Chromatographic profile of crude Rhinella marina poison and electrophoretic profile of fractions from molecular exclusion chromatography. (a) Chromatographic profile of the crude poison of R. marina in a column (Superdex Peptide 10x30 cm) of molecular exclusion. The interest fraction Superdex Rm01 and its electrophoretic profile in reducing conditions. (b) MW: 200 kDa (Myosin); 120 kDa (β-Galactosidase); 91 kDa (Bovine Serum); 62 kDa (Glutamate); 46 kDa (Ovalbumin); 38 kDa (Carbonic anhydrase); 26 kDa (Myoglobin); 19 kDa (lysozyme); and 9 kDa (Aprotinin).

Figure 4

(a) Chromatographic profile of the fraction Rm 01 (Gel Filtration) on reverse phase C18 column. The separation of the peaks C18 Rm02 and Rm 05 is highlighted by the arrows. (b) Rechromatography of the fraction C18 Rm01/02 and C18 Rm01/05. (c) 99.99 + linear gradient 0.1% ACN/TFA, 280 nm absorbance monitoring for the detection of aromatic amino acid side chains (Phenylalanine, Tyrosine, and Tryptophan). The purification profile of the sample is highlighted.

Figure 5

(a) Cytotoxic effects of crude venom upon human cells, after 72 h treatment, by MTT assay. Results are expressed as mean percentage in treated cells compared to control (solvent) ± SD of three independent experiments. In detail the IC50 value for each cell line. (b) Induction of DNA strand breaks by crude venom as evaluated by the comet assay in alkaline conditions. Bars represent the mean ± SD of three independent experiments.
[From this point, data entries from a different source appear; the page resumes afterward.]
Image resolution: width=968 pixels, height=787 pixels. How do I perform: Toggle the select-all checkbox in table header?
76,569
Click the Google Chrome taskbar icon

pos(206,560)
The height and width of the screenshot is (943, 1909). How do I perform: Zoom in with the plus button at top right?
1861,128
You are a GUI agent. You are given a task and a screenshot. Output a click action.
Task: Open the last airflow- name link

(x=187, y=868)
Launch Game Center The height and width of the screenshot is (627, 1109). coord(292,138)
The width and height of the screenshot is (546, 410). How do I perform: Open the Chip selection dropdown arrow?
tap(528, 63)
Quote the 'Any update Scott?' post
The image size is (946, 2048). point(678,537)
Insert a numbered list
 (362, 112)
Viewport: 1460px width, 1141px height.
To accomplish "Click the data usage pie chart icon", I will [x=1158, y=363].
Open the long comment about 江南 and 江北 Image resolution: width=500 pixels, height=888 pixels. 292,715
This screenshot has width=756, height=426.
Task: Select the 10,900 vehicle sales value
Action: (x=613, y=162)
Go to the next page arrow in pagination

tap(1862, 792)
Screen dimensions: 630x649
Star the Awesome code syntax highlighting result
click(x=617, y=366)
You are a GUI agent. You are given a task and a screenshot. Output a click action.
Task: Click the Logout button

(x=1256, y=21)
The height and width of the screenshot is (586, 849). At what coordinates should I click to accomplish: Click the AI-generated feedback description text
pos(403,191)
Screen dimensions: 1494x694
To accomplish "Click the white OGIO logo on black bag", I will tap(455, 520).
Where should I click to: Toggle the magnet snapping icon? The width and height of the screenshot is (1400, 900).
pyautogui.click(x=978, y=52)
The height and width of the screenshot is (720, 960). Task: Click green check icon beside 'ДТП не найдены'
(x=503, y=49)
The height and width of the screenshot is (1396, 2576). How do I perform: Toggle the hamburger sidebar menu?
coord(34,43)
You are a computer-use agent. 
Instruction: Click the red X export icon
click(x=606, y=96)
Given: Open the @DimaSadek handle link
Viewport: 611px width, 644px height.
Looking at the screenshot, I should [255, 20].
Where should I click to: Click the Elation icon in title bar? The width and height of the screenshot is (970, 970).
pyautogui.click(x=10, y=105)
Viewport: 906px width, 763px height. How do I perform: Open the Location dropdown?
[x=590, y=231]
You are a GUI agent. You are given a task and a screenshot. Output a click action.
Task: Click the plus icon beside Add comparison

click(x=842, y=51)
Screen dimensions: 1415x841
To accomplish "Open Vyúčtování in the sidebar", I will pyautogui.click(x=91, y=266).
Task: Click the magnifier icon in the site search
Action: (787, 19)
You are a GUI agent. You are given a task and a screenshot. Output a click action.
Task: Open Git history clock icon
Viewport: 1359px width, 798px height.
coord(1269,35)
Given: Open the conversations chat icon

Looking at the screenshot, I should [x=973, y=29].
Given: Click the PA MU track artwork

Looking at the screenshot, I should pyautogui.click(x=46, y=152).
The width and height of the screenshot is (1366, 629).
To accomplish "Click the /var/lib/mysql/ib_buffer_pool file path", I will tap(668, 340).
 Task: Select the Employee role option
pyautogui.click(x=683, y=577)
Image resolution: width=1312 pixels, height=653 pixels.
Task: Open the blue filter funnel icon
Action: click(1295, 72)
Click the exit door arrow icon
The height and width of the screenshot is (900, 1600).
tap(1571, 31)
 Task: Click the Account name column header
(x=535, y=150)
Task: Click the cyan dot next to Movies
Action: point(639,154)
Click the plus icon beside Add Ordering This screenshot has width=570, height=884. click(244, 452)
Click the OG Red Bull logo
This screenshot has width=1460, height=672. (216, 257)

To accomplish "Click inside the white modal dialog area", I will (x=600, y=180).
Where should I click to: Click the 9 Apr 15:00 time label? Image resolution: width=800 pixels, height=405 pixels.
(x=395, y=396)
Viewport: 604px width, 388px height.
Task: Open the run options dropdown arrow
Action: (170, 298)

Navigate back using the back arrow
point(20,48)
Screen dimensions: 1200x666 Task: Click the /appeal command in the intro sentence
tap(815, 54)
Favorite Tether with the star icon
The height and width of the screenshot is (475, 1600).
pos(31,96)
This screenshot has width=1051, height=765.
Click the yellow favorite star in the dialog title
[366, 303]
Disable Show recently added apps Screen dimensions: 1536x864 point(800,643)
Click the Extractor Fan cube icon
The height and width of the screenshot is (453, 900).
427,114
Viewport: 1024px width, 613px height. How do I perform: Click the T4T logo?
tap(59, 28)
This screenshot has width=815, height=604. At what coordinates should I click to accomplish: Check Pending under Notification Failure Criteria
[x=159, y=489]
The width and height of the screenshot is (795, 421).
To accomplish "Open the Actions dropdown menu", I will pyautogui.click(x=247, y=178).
MMS is used as positive control. ^∗Significant difference as compared to negative control treatment at ^∗∗∗P < 0.001/one-way ANOVA Tukey's multiple comparison test.

Figure 6

Effect of Rhinella marina poison on inflammatory reaction.

Figure 7

(a) Effect of Rhinella marina poison on leukocytes phagocytosis. (b) Effect of Rhinella marina poison on superoxide anion.